Diario IDEAL, 25 junio 2014

Querido amigo lector. Como bien sabrás ésta es la última columna de este curos y como viene siendo habitual sustituiré mis devaneos mentales por pequeñas historias que puedan ayudarte a soportar la canícula con más regocijo, mientras das sorbitos al gazpacho, tiras de tajá de sandía o simplemente bailas al sol el hielo que te acompaña en ese café solo.

Gracias a los amigos de IDEAL, viene siendo ya una tradición que se alarga por años que, durante los meses de julio y agosto, me descerraje el seso para presentarte ocho relatos diferentes que, unas veces saco de la propia realidad informativa, y las otras, de un simple mareo literario al colocarme frente al teclado de mi portátil.

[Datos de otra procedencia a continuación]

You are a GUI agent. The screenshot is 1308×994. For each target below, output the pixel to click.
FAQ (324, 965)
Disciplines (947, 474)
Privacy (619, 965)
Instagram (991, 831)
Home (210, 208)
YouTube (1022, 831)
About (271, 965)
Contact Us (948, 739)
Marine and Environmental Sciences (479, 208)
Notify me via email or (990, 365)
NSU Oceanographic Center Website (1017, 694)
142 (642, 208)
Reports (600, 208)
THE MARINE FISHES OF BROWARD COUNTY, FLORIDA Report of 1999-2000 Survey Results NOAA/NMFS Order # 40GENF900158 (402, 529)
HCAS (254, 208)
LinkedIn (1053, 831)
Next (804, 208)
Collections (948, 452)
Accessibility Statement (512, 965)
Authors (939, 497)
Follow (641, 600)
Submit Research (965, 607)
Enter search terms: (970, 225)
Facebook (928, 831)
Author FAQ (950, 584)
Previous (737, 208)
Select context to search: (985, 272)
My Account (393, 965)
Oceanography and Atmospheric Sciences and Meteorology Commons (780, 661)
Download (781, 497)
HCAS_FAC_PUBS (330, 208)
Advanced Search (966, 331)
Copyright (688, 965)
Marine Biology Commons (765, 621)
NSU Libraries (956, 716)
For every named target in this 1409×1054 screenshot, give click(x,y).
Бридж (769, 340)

Pero mientras llegan esas ocho nuevas entregas, me quedo este semana con un par de acontecimientos que, a buen seguro, no te han pasado desapercibidos. Por un lado tenemos la eliminación de la Selección Española del Mundial. Los que amamos el deporte sabemos qué es el deporte. En la mayoría de los casos, derrota tras derrota. Lo demás pura superación. Por eso no nos extrañamos de que es posible que, también, nuestro combinado nacional palme. Es la ley del fútbol. No se puede ganar eternamente. Es más complicado, sin embargo, explicarle a las generaciones que han conocido a una España vencedora (siempre) que esto ocurre. Estos días hemos estado de papás terapeutas mostrando la otra cara de la derrota y que algunos que peinamos canas jamás nunca antes vimos tanta gloria en nuestro equipo nacional.

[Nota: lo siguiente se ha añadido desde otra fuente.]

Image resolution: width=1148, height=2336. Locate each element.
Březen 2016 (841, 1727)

Sin embargo, hay algo que ya no volverá a ser como antes y ésa la gran diferencia que existe entre mi generación y la de mis hijos. Ha sido esta Selección la que nos ha enseñado a mostrar nuestras banderas nacionales sin que nadie te insulte por la calle. Cuando yo tenía diez, doce, catorce años,  ese gesto era impensable (y añado, inseguro). El riesgo, el insulto de siempre (como mínimo). Ellos ya no saben ni entiende qué es eso del escupitajo progre de ‘¡facha!’, y pueden/mos sacar nuestras banderas, camisetas, pañuelos, tazas, etc.,  sin ningún tipo de rubor y con las más natural de las naturalidades como lo pudiera hacer un ciudadano argentino, chileno, mexicano, indio, japonés, australiano, polaco o sudafricano.

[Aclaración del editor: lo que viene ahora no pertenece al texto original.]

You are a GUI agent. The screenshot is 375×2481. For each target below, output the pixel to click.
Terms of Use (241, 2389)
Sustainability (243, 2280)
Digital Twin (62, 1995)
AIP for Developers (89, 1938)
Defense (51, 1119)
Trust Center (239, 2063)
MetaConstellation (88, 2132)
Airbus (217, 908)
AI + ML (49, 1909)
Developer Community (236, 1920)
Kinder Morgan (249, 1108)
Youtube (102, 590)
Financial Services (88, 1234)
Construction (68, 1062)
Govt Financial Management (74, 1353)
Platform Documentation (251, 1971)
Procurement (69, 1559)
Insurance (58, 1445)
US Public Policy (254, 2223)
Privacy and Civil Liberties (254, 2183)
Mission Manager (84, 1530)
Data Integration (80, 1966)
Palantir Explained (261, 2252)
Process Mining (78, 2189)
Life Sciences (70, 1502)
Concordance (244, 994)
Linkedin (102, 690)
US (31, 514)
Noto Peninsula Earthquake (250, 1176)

Añadido a esto, a este aire de absoluta normalidad, nos metemos en el segundo acontecimiento que ha sido la sucesión en la jefatura del Estado. De nuevo, y otra vez, España ha vuelto a dar señales de que somos más maduros, equilibrados y sensatos que lo que nosotros mismos nos creemos. La inmensa mayoría de los ciudadanos quiere vivir en una España moderna, europea y con una monarquía parlamentaria cuya legitimidad reside en la que le da nuestra Carta Magna. El debate sobre el modelo de jefatura de Estado yo lo dejé cerrado hace un par de semanas. Así que mi postura actual es de sobra conocida. Todo ello no es óbice para testimoniar que, en este caso, otro más, el cambio ha sucedido en la más absoluta normalidad institucional imaginable, algo que me congratula porque en esto, lo mismo que en lo de las banderas, nos hemos terminado pareciendo a nuestros amigos británicos, holandeses o noruegos, cuyas monarquías son estables, democráticas y forman parte de la estructura del Estado con mayor o menor presencia mediática, le pese a quien le pese.

En resumen que, poco a poco, insisto, pese a los atisbos neobolivarianos que aparecen, que son pero que no lo son (porque en el fondo todos desean poder y dinero), España es cada día más un poquito ‘más Europa’, un poquito ‘más moderna’, ‘más estable’ y cuando sales por ahí fuera se ve así. En la semana de Felipe VI la prensa internacional sólo nos ha alabado y ha referenciado el comportamiento de los vecinos de Madrid y su ciudad como lo que son/somos: una ciudad abierta, moderna, donde caben todos. Como nuestro país. Como nuestra nación. Como es España. Y si nos paramos a reflexionarlo un poquito más nos daremos cuenta que no ha pasado absolutamente nada. Y eso es bueno. Es muy bueno.

‘No news, good news’ dicen los anglosajones. Este pasado fin de semana me paseaba por las abarrotadas y aún engalanadas calles de Madrid. El ambiente era y es envidiable. Feliz verano compañero de lectura.